Luigi Di Gioia, comandante dei carabinieri della vicina Plati, afferma che la mafia controlla il territorio. Persino i bidoni della spazzatura riportano i nomi delle famiglie della ‘ndrangheta. Di Gioia ha spiegato ai giornalisti che i locali in motorino sono spesso impiegati dalla mafia per sorvegliare il paese. In una casa nel centro del paese, Di Gioia ha mostrato a Sky un vecchio covo mafioso con un bunker nascosto che conduce a un tunnel attraverso il quale due boss mafiosi hanno cercato di fuggire.

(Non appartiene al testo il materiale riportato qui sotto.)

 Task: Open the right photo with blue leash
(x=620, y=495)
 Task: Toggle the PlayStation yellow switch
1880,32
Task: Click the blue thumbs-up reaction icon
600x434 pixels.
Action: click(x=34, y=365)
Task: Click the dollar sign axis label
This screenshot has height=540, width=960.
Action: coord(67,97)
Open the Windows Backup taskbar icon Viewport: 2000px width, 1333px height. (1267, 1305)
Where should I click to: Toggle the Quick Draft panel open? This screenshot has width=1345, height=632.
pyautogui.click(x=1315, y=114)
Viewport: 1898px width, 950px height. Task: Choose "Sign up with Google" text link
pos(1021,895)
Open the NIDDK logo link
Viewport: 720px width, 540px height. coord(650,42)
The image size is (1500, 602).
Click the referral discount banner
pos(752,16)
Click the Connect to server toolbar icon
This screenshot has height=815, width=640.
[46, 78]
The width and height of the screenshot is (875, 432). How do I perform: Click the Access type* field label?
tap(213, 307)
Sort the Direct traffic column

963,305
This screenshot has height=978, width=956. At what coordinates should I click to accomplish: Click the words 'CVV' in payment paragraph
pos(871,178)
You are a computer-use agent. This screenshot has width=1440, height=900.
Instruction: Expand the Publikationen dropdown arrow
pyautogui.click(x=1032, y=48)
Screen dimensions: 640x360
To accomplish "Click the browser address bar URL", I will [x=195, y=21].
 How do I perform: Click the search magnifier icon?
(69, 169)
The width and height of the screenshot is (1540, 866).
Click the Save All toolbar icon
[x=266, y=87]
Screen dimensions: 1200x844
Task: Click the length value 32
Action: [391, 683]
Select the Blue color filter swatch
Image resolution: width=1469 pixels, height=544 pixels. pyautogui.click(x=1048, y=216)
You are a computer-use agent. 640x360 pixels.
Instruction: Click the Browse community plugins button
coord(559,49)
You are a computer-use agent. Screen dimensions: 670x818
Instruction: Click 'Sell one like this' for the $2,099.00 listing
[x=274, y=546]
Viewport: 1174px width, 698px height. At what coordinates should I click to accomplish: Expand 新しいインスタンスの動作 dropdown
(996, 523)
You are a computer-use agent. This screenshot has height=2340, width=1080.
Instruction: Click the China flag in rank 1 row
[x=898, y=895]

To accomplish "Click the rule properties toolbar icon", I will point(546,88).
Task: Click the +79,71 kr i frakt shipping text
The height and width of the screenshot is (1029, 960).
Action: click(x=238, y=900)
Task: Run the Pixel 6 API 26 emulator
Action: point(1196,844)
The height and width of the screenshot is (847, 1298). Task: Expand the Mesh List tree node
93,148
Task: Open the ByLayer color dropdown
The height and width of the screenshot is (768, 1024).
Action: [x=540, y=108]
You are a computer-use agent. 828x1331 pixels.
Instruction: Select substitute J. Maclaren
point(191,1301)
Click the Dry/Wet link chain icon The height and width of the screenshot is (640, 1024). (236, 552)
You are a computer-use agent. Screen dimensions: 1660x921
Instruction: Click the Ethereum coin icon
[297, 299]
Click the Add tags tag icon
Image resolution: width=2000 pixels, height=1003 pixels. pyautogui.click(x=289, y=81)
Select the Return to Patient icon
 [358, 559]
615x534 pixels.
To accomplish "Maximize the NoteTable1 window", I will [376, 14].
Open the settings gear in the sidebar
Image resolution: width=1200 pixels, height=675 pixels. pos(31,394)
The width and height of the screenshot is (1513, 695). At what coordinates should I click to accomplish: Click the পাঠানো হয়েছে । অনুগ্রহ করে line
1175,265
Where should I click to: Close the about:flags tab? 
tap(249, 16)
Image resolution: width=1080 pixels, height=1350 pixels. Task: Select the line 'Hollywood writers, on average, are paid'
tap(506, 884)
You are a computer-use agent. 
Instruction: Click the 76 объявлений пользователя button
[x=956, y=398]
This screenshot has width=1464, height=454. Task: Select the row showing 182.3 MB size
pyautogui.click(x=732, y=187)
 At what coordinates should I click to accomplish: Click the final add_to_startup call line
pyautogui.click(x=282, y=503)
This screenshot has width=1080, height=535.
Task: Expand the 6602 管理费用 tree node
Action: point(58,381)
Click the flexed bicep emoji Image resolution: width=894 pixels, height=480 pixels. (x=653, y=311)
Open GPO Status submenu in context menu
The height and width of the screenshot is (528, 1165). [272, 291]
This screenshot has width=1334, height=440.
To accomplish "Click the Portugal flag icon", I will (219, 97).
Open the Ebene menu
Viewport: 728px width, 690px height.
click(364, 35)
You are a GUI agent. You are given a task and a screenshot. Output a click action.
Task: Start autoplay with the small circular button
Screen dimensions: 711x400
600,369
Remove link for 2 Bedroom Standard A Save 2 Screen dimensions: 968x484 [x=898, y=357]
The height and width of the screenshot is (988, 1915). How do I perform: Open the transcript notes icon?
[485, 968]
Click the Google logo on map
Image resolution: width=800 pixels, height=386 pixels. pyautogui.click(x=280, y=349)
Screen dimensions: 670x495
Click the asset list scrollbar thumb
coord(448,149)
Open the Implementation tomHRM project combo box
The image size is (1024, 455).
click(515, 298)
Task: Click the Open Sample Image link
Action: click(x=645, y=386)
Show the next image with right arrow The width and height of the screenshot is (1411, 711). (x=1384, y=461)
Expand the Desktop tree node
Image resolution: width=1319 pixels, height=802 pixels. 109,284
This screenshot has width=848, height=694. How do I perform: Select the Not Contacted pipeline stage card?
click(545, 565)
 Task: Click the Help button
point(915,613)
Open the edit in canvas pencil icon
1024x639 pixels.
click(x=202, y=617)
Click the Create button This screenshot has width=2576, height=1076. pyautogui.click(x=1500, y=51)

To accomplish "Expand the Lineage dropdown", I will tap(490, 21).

Gli agenti di queste città lavorano quotidianamente nella lotta contro l’organizzazione mafiosa, ma il loro lavoro è reso più difficile dal radicamento e dalla presa secolare che esso ha su comunità come queste. Negli ultimi anni le autorità europee hanno intrapreso una campagna contro la ‘ndrangheta calabrese, che ha eclissato la mafia siciliana come principale mittente di decine di miliardi di euro di cocaina che negli ultimi decenni si sono spostati dal Sud America all’Europa. A maggio, la polizia di tutta Europa ha arrestato decine di persone, fatto irruzione nelle case e sequestrato beni per milioni di euro in un’operazione coordinata di repressione del crimine organizzato. L’operazione, coordinata dall’agenzia di cooperazione giudiziaria dell’Unione Europea Eurojust, mirava a smantellare una rete che comprendeva esponenti della ‘ndrangheta, produttori di droga colombiani e gruppi paramilitari. L’indagine ha scoperto come queste reti utilizzassero i porti dell’Ecuador, di Panama e del Brasile per spedire la droga colombiana nei porti dell’Europa settentrionale, trafficando anche armi. I proventi della droga venivano poi riciclati attraverso ristoranti, gelaterie e autolavaggi, e il denaro veniva rispedito ai produttori di droga colombiani attraverso un servizio di trasferimento bancario cinese, secondo le autorità.